PMCID: PMC3799910  NIHMSID: NIHMS515052  PMID: 22288908

Abstract

Although correlated changes between personality and alcohol involvement have been shown, the functional relation between these constructs is also of theoretical and clinical interest. Using bivariate latent difference score models, we examined transactional relations (i.e., personality predicting changes in alcohol involvement, which in turn predicts changes in personality) across two distinct but overlapping developmental time frames (i.e., across college and during young adulthood) using two large, prospective samples. Across college, there was some evidence that alcohol involvement predicted changes in personality; however, these findings were limited to models that included more proximal measures of alcohol use. When examined across a longer timeframe, we found no evidence that alcohol involvement significantly predicted changes in personality but found some evidence that personality predicted changes in alcohol use. We did find reliable evidence of correlated changes between personality and alcohol use, especially during emerging adulthood. The findings from our datasets highlight that the impact of alcohol involvement on personality change may be limited to shorter intervals during specific developmental timeframes and that the relation between changes in personality and alcohol involvement may be best viewed from a noncausal perspective.

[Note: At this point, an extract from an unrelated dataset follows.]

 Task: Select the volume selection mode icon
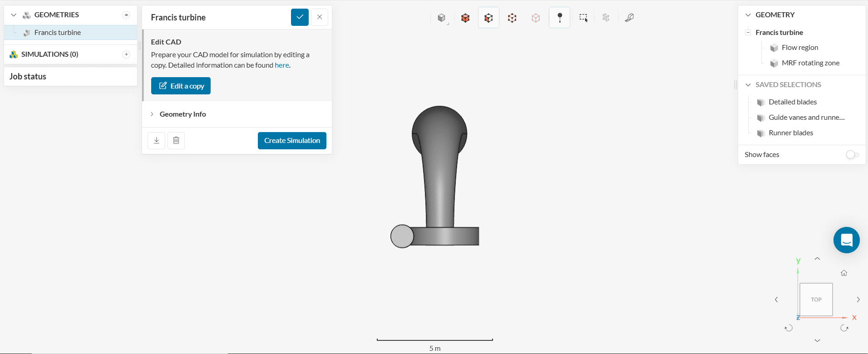point(465,18)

Keywords: personality change, alcohol use, developmental models


The relation between personality and alcohol involvement (including heavy drinking and alcohol use disorders) has long been of interest to researchers (see Sher, Trull, Bartholow, & Vieth, 1999) and more recently changes in personality have been linked to changes in alcohol involvement (Littlefield, Sher, & Wood, 2009, 2010). These findings highlight co-occurring changes between specific personality traits and alcohol-related problems (see Littlefield & Sher, 2010, in press, for a more detailed discussion).

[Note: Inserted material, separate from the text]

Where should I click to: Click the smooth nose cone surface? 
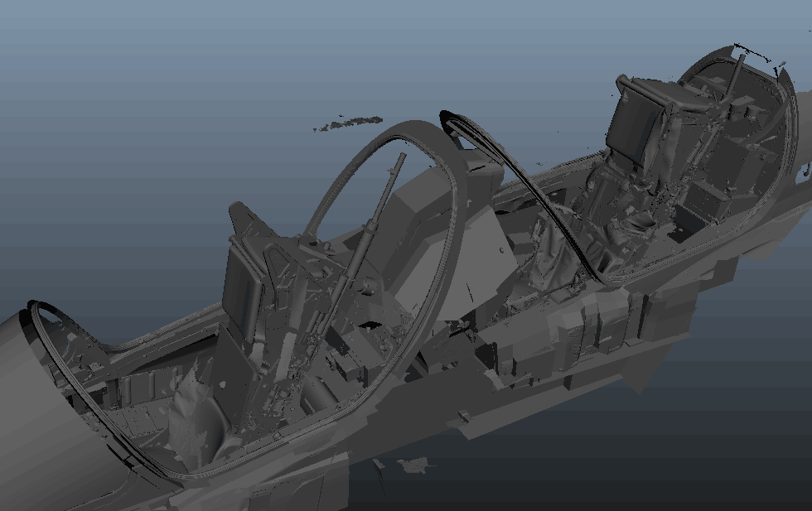click(x=33, y=414)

However, more recently researchers have shown interest in delineating the functional relation between changes in alcohol involvement and personality change (see the Discussion section about the limitations of structural equation models to delineate among various causal assumptions). Using a person-centered approach, Littlefield, Sher, and Steinley (2010) modeled developmental trajectory groups of impulsivity from ages 18–35 and tested for differences in alcohol use and alcohol-related problems across these groups. Although these data were correlational in nature and thus causal relations between impulsivity and alcohol cannot be adequately resolved, patterns of covariation between these constructs suggest that alcohol use is a trailing indicator (i.e., occurs as a result of) of impulsivity development (as opposed to a leading, etiologic predictor of developmental course; see Sher et al., 2004; Littlefield, Sher, & Steinley, 2010, for more details). Also using a person-centered approach to model trajectories of impulsivity during adolescence, White et al. (2011) found impulsivity trajectory groups differed on a range of alcohol outcomes (e.g., alcohol dependence), such that the less impulsive groups were lower on these measures of alcohol involvement than the more impulsive groups. In one of the trajectory groups, there was also evidence that previous drinking significantly predicted subsequent impulsive behavior during adolescence. The pattern of findings suggested that chronic heavy drinking was related to subsequent elevations in impulsivity but that time-limited drinking resulted in short-term elevations (i.e., 1 year) in impulsivity that later returned to normative levels of impulsivity.

Using a variable-centered approach in a prospective sample, Chassin et al. (2010) found that, from ages 15 to 21 years, higher alcohol use significantly predicted a significant decline in psychosocial maturity (a construct similar to the personality trait conscientiousness) 6 months later (although the effect size was small, β = −.03), whereas psychosocial maturity did not significantly predict analogous changes in alcohol use. Using latent difference score (LDS) models (McArdle, 2009), Quinn, Stappenbeck, and Fromme (2011) concluded that heavy drinking during the sophomore year of college prospectively predicted change in sensation seeking and impulsivity between high school and senior year of college. Based on these findings, Quinn et al. concluded their models provide evidence for a directional transactional relation (i.e., personality influences drinking, and drinking in turn influences change in personality) between heavy alcohol use and subsequent personality, and that transactional relations may underlie prior findings demonstrating correlated changes among these constructs.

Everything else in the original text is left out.